Yeah, that’s great info and backs up Ken’s point. I’d just never tried to pump much carbonation into my ciders so it had never been an issue for me. Makes sense about beer often having a lot more CO2 in solution.
wort-h.o.g
(Wort-H.O.G.)
January 30, 2015, 6:52pm
22
Funny how we stumble across stuff sometimes huh [emoji16]
Hey - I found the post. I just needed the right frame of mind I guess because I thought it was lost to the interwebz. I’ve been trying to find it for a while.
Full thread - https://groups.google.com/d/msg/cider-workshop/a_AznLMoSOc/cQig2jv72gIJ
I’ve done a few more calculations now … According to Henry’s Law, saturation CO2 at 45F (7C) is around 1.25 vol.
Going back to the previous posting for that condition, we had a shortfall of 1.5 vol at an indicated 3 vol carbonation. So if the beer or cider is just saturated with CO2, the sum of these now gives a
shortfall of only 0.25 vol.
Taking another example, at 75F (25C) 5 oz of sugar per 5 Gallons is shown by the nomograph to give 3 vol carbonation. That amount of added sugar is (528)/(5 3.8) = 7.4 g/L which will give 3.7 g/L of CO2. That is around 1.85 vol of CO2. Henry’s Law shows that at 75F the saturation of CO2 is 0.75 vol. Putting those together we get 2.6 vol, a shortfall of 0.4 vol.
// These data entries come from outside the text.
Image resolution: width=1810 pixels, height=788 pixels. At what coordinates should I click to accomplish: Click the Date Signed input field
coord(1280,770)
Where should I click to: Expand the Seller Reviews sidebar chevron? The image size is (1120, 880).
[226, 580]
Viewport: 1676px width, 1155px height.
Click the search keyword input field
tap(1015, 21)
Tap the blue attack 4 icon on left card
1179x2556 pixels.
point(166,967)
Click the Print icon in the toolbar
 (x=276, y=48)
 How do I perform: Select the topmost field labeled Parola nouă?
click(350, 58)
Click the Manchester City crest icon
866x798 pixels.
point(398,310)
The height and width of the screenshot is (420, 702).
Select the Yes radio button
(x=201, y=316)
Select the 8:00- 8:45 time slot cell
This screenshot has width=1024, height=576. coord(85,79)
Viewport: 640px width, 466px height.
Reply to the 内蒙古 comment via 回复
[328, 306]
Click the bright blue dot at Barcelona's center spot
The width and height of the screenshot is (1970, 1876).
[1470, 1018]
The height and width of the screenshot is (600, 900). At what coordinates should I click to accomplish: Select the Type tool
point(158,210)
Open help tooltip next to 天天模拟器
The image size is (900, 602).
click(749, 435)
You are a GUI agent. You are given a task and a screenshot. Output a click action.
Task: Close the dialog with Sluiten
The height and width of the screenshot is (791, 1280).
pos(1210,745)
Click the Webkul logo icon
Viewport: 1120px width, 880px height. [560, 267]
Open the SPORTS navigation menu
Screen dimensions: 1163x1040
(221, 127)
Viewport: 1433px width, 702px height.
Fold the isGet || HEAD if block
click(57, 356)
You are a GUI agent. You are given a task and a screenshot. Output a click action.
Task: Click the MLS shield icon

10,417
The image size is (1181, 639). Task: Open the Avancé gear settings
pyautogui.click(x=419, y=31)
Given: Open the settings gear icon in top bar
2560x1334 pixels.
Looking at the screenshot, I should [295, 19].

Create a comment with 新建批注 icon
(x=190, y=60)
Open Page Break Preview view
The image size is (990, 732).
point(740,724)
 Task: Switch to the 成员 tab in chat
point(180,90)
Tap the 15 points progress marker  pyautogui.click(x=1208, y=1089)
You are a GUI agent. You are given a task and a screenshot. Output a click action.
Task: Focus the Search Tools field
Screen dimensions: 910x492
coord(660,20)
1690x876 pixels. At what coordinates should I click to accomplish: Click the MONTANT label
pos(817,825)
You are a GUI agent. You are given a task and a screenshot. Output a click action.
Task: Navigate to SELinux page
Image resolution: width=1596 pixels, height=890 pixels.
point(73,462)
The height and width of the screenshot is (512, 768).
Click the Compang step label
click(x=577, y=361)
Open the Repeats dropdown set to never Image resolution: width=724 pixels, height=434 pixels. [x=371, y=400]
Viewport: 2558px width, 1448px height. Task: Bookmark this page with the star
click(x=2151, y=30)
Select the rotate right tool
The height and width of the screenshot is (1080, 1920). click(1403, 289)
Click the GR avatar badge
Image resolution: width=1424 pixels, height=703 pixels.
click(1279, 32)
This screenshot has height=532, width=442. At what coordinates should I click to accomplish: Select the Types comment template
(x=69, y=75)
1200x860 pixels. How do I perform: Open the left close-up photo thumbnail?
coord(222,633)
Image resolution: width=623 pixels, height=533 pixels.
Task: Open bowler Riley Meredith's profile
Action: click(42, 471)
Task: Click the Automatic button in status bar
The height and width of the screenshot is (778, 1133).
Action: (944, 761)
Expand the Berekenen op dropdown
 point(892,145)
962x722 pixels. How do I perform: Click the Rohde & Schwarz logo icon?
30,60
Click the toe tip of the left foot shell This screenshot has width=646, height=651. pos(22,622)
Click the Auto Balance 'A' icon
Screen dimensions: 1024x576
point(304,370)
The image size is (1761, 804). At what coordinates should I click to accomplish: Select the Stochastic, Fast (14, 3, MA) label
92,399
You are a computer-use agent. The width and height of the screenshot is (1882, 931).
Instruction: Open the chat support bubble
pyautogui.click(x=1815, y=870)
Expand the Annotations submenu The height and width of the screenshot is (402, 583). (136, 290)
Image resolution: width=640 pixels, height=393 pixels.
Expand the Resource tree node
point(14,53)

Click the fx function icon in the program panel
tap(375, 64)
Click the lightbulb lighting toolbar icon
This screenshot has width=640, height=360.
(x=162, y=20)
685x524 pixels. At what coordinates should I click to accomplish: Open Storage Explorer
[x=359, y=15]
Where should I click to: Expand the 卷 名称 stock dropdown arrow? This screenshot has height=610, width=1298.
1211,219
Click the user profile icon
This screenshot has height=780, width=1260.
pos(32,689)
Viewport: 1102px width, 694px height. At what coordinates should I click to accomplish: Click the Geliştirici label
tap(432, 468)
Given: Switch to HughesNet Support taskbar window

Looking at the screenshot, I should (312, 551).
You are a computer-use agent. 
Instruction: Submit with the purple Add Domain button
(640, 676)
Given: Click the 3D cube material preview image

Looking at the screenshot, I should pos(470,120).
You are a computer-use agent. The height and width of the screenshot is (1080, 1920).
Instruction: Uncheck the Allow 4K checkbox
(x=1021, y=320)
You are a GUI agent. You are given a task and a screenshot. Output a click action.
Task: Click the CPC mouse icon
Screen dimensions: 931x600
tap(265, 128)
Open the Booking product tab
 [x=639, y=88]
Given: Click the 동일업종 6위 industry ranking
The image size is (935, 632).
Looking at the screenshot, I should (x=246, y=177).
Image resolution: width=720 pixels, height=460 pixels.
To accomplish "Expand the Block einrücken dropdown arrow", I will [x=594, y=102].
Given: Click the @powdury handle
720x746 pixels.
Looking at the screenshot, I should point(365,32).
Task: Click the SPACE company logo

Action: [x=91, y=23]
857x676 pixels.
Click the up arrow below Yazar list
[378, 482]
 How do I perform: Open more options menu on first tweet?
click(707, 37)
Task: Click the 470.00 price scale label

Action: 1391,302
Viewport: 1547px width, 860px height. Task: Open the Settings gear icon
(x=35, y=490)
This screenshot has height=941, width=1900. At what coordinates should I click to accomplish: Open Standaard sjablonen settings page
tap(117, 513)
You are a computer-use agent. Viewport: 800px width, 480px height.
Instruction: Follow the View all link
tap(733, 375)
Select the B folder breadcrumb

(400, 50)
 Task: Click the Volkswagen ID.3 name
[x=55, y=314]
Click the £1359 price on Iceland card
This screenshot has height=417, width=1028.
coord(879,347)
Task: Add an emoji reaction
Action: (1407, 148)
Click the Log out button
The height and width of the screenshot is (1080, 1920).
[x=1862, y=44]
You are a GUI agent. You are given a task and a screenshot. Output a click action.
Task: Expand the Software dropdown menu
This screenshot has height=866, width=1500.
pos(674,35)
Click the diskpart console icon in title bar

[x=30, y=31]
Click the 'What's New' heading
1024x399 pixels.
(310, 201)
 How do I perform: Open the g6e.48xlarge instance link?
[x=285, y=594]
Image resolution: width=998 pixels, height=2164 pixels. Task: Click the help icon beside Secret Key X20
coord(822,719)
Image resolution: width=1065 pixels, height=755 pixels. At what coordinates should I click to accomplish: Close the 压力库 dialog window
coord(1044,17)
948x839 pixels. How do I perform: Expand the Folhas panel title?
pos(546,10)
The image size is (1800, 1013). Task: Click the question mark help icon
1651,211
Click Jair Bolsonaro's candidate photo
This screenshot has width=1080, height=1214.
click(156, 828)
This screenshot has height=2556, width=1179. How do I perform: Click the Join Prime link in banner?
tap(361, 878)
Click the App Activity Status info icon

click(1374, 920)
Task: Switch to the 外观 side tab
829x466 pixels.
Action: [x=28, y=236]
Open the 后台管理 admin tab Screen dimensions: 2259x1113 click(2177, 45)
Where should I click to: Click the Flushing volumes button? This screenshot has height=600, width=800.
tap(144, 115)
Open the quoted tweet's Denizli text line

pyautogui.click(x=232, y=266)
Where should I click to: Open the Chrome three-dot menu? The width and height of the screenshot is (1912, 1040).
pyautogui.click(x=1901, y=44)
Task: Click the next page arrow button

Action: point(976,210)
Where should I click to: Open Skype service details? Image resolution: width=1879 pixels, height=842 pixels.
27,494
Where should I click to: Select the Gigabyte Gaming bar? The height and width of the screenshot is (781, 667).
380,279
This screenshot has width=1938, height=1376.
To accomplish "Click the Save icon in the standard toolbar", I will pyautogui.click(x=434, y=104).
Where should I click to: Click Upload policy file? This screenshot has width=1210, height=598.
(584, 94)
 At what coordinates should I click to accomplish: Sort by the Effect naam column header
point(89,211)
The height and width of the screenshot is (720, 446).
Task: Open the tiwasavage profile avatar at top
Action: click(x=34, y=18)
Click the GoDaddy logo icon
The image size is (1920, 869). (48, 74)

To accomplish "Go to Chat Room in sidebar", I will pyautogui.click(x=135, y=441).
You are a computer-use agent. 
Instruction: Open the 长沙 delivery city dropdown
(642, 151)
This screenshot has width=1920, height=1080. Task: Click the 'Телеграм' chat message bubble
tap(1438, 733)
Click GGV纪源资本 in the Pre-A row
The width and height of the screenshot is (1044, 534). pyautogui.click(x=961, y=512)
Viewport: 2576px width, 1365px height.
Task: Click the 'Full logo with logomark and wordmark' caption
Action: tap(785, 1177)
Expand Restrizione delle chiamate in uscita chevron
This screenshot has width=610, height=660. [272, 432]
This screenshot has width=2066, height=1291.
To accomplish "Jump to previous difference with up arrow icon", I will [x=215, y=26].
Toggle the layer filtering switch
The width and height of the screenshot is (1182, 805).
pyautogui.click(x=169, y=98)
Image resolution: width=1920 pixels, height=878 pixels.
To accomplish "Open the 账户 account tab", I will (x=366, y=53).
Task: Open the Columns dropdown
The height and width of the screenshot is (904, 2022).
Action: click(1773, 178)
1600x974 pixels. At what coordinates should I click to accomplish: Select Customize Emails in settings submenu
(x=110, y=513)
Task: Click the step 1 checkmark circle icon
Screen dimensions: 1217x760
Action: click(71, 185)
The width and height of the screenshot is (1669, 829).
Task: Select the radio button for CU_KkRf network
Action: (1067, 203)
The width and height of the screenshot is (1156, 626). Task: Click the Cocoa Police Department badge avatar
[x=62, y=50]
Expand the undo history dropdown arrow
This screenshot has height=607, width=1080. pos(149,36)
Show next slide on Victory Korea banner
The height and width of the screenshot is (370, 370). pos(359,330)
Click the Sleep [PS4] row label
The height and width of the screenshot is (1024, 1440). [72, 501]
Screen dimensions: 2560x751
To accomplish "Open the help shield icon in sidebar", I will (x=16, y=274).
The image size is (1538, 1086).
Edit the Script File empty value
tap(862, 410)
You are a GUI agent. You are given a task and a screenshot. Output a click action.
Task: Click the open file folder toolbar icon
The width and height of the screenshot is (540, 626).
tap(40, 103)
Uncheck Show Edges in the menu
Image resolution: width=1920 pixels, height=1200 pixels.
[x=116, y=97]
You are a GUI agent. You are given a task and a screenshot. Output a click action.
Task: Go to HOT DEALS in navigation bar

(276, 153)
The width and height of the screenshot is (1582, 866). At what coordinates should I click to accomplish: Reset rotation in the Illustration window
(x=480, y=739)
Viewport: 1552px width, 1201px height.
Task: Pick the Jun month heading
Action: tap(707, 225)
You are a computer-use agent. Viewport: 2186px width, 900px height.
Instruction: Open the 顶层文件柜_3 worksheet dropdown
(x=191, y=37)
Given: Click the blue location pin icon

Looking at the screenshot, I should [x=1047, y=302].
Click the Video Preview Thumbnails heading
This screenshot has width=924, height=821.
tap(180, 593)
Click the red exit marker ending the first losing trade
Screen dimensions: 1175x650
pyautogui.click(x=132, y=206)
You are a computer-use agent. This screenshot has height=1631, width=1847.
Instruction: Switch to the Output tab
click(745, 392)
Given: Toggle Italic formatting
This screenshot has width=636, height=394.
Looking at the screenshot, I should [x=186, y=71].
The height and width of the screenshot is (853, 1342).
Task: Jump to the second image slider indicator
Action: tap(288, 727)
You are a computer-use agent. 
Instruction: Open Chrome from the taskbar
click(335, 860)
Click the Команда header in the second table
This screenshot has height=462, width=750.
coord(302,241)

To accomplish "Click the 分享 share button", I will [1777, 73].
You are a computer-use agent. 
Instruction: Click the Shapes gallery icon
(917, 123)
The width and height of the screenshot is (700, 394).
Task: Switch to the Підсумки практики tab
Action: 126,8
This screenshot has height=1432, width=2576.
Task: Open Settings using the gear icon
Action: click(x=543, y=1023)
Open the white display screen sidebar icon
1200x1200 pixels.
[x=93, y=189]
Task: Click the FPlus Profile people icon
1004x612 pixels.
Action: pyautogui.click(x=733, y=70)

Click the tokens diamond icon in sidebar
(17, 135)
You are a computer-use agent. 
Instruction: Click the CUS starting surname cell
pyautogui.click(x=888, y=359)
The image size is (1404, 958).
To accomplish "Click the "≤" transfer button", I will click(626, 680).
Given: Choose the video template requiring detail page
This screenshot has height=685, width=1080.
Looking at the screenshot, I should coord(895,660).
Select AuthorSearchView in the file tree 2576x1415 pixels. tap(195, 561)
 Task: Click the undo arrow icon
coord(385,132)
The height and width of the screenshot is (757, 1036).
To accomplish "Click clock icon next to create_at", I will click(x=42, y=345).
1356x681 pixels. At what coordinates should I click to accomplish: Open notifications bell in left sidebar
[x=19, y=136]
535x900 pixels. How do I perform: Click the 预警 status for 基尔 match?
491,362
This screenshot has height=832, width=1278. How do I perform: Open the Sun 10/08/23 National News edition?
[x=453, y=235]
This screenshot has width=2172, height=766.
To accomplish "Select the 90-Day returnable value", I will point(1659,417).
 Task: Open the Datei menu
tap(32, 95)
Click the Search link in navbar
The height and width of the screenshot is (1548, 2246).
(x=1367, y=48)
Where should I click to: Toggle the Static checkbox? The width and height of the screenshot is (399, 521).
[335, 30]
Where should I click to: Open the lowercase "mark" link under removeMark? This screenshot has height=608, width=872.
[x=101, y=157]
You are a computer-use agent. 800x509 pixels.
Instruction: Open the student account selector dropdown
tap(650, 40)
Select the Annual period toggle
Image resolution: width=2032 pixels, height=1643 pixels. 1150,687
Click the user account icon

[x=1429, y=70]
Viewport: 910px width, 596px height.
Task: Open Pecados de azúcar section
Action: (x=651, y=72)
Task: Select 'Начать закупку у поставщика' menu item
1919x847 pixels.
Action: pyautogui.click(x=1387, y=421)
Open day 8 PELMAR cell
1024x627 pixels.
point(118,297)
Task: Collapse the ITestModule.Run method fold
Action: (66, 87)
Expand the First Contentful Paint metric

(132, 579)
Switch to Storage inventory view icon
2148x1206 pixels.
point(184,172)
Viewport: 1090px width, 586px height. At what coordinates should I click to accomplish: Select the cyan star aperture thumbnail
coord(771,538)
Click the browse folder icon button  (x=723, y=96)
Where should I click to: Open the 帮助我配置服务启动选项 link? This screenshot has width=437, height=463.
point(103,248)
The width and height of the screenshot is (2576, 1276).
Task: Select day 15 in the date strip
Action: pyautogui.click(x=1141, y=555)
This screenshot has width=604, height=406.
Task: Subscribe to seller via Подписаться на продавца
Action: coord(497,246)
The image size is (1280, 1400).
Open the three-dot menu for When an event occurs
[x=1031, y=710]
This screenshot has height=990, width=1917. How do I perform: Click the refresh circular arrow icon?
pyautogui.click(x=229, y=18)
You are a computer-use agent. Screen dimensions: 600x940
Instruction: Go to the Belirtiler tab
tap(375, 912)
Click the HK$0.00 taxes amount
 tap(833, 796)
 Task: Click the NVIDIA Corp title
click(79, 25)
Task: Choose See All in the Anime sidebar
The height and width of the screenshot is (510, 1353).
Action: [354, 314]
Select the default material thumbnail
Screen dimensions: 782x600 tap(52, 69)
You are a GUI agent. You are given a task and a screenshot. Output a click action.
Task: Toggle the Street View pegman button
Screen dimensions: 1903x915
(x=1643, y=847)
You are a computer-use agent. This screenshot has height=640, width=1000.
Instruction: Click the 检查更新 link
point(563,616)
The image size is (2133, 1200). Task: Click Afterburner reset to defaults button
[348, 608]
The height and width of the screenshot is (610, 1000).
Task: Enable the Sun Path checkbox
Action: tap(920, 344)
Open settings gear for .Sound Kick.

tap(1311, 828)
In either case there is a calculated shortfall which is presumably made up by the supersaturation of CO2 in a freshly-fermented beer with residual gravity together with the long-term fermentable potential of that gravity, and the nomograph appears to be valid for that situation; the temperature correction allowing for the lower saturation of the existing CO2 at higher temperature.
However, it is not necessarily valid for bottle conditioning of a fully fermented dry cider where, at very best, the existing CO2 level will be at saturation only and quite probably a good bit less, and where there is no residual gravity. Under those conditions, following the nomograph will lead to less carbonation than expected. QED.